• Selected passage:
- Origin: Japan
- Genres: Experimental
- Years active: 1969–?
- Past members: Takehisa Kosugi; Ryo Koike; Yukio Tsuchiya; Seiji Nagai; Mini-Korg; Michihiro Kimura; Tokio Hasegawa; Kinji Hayashi;

= Taj Mahal Travellers =

Japanese experimental music band

The Taj Mahal Travellers (also given variously as Taj Mahal Travelers, Taj-Mahal Travellers, etc.) were a Japanese experimental music ensemble founded in 1969 by former Group Ongaku leader and Fluxus member Takehisa Kosugi. The rest of the group were several years younger than Kosugi, and were all inspired by the spirit of the day. They chose mainly to perform their music outdoors, often on beaches and hilltops, creating spontaneously improvised drones (compare with Dronology), often using standard musical instruments, albeit in unconventional ways (e.g., a bowed double bass placed flat on its back). The group's sound was heavily reliant on electronic processing, particularly delay effects.

• Source excerpt:
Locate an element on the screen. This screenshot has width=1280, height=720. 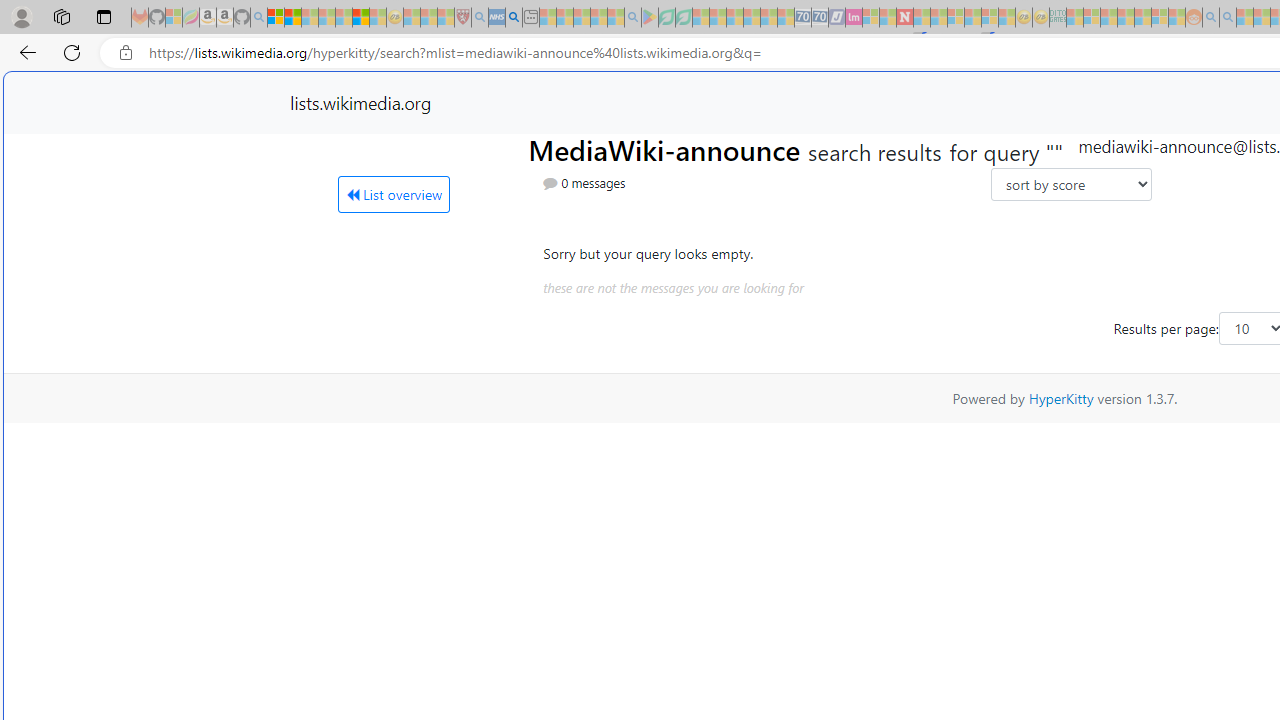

• Set tasks:
A: In the Taj Mahal Travellers entry, swap "ensemble" for "collective" and give the passage again, starting with "- Past members: Takehisa" and going on through "particularly delay effects.".
B: Using the Taj Mahal Travellers entry, say whether each statement agrees with it, answering yes or no and quoting the deciding words: (i) The group was founded in 1969. (ii) The other members were older than Takehisa Kosugi. (iii) The group mostly performed indoors.

• Responses:
A:
- Past members: Takehisa Kosugi; Ryo Koike; Yukio Tsuchiya; Seiji Nagai; Mini-Korg; Michihiro Kimura; Tokio Hasegawa; Kinji Hayashi;

= Taj Mahal Travellers =

Japanese experimental music band

The Taj Mahal Travellers (also given variously as Taj Mahal Travelers, Taj-Mahal Travellers, etc.) were a Japanese experimental music collective founded in 1969 by former Group Ongaku leader and Fluxus member Takehisa Kosugi. The rest of the group were several years younger than Kosugi, and were all inspired by the spirit of the day. They chose mainly to perform their music outdoors, often on beaches and hilltops, creating spontaneously improvised drones (compare with Dronology), often using standard musical instruments, albeit in unconventional ways (e.g., a bowed double bass placed flat on its back). The group's sound was heavily reliant on electronic processing, particularly delay effects.

B:
(i) Yes: "founded in 1969 by former Group Ongaku leader and Fluxus member Takehisa Kosugi"
(ii) No: "The rest of the group were several years younger than Kosugi"
(iii) No: "They chose mainly to perform their music outdoors, often on beaches and hilltops"